Extracto proporcionado:
El más reciente episodio de vandalismo diplomático y negligencia profesional en la conducción de la política exterior por parte del Presidente Andrés Manuel López Obrador le está costando -y le costará- caro a los intereses nacionales y estratégicos de México en Latinoamérica y más allá de nuestro continente.
Meses después del autogolpe fallido del ex presidente Pedro Castillo, Perú no encuentra salida a la mayor crisis política y social de sus últimos años. Mientras tanto, el mandatario mexicano persiste en atizarla, y de paso dinamitar una relación bilateral más, que ya de por sí se cobró al segundo embajador mexicano en este sexenio -otro hito más de la diplomacia personal que se instrumenta desde el atril de Palacio Nacional- en ser declarado persona non grata por el Estado receptor (más un embajador al que se le negó públicamente el beneplácito). Para un presidente que un día sí y el otro también pontifica en torno a los principios de política exterior para pertrecharse detrás de un visión momificada, rancia e inconsistente de la soberanía y aplicar lo que no es más que una ‘Doctrina del Embudo’ -lo ancho para mí y para los míos, lo estrecho para todos los demás- en su insistencia de no “reconocer” (ahí sí, en flagrante violación de la Doctrina Estrada que postula que México no reconoce o deja de reconocer a gobiernos como práctica diplomática) a la actual presidenta de Perú, no solo socava una de las relaciones bilateral más importantes que México ha construido a lo largo de décadas en Sudamérica. Amenaza con torpedear uno de los mecanismos regionales más inteligentes y eficaces que se han construido en el continente en las últimas décadas.

Registros sin procesar:
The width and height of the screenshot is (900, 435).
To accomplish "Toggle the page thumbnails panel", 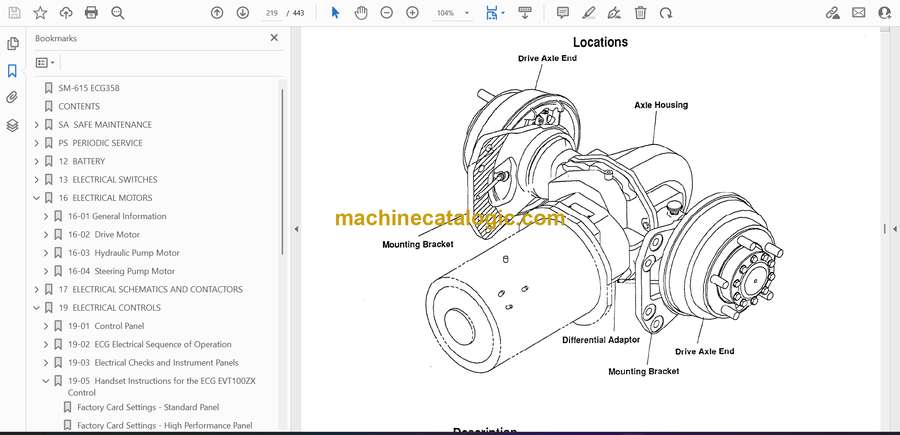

...

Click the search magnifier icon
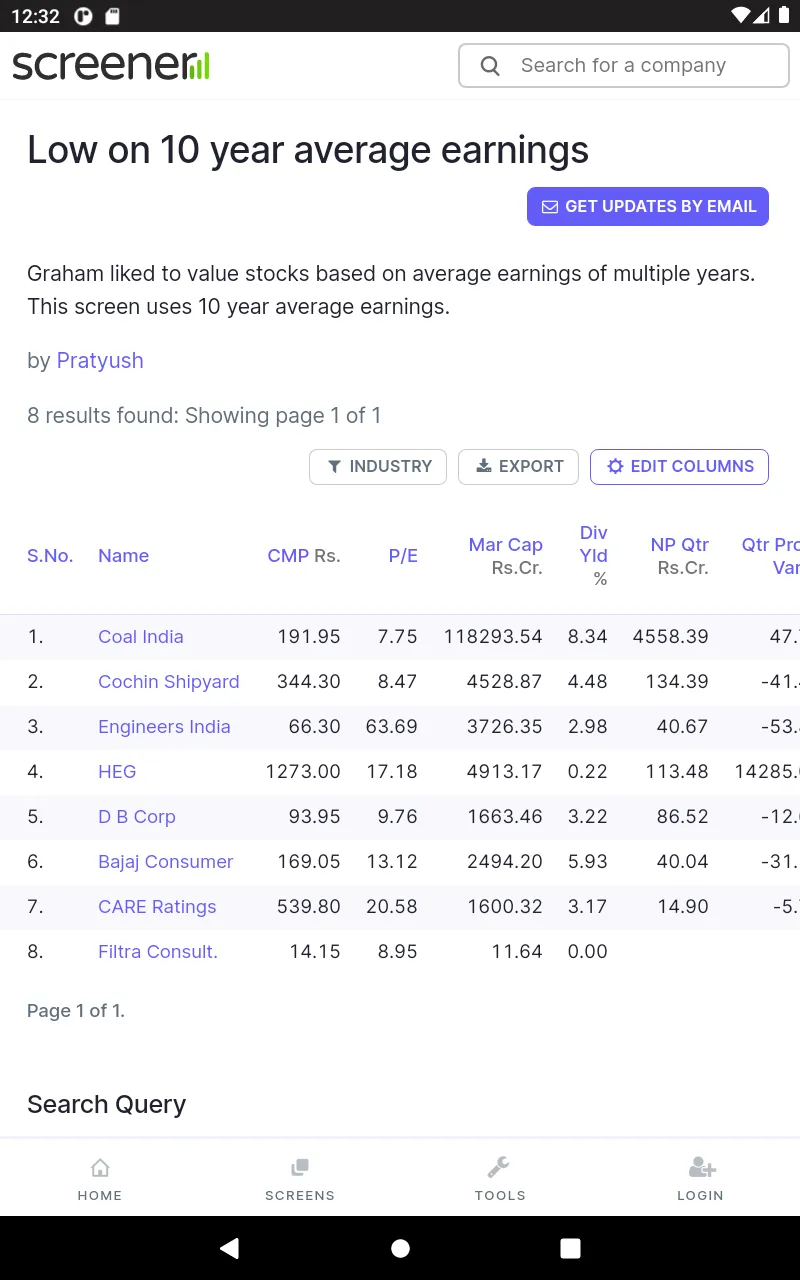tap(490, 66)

Problema planteado 1:
Indica si cada una de estas afirmaciones concuerda con el texto sobre la política exterior de López Obrador, respondiendo sí o no y citando literalmente las palabras del texto que lo deciden: (a) Perú ya encontró una salida a su crisis política y social; (b) la Doctrina Estrada postula que México reconoce o deja de reconocer a gobiernos como práctica diplomática; (c) el autogolpe del ex presidente Pedro Castillo fracasó.
Problema planteado 2:
Prosigue el texto sobre la política exterior de López Obrador a partir de su última oración, con un párrafo más en el mismo tono.
Los registros no intervienen en nada de lo que aquí se pide.

Respuesta esperada 1:
(a) No: «Perú no encuentra salida a la mayor crisis política y social de sus últimos años».
(b) No: «la Doctrina Estrada que postula que México no reconoce o deja de reconocer a gobiernos como práctica diplomática».
(c) Sí: «Meses después del autogolpe fallido del ex presidente Pedro Castillo».

Respuesta esperada 2:
La Alianza del Pacífico, iniciativa peruana de integración regional para construir un área destinada a la libre circulación de bienes, servicios, capitales y personas, así como crear una plataforma comercial y financiera proyectada hacia la región de Asia Pacífico, fue constituida en 2012 por Colombia, Chile, México y Perú. Ha sido sin duda hasta el momento uno de los pocos mecanismos regionales con una visión de futuro -y no de nostalgia- en la región. Con 220 millones de habitantes sumados entre las cuatro naciones, la Alianza se posiciona como la octava economía mundial por su PIB con 2.1 billones de dólares (el 38% del PIB total de América Latina) y un PIB per cápita cercano a los 13 mil dólares. Reúne el 44% del total de flujos de IED y la mitad del comercio exterior de la región: sus exportaciones representan el 55% del total de América Latina y el Caribe, superando en volumen al Mercosur.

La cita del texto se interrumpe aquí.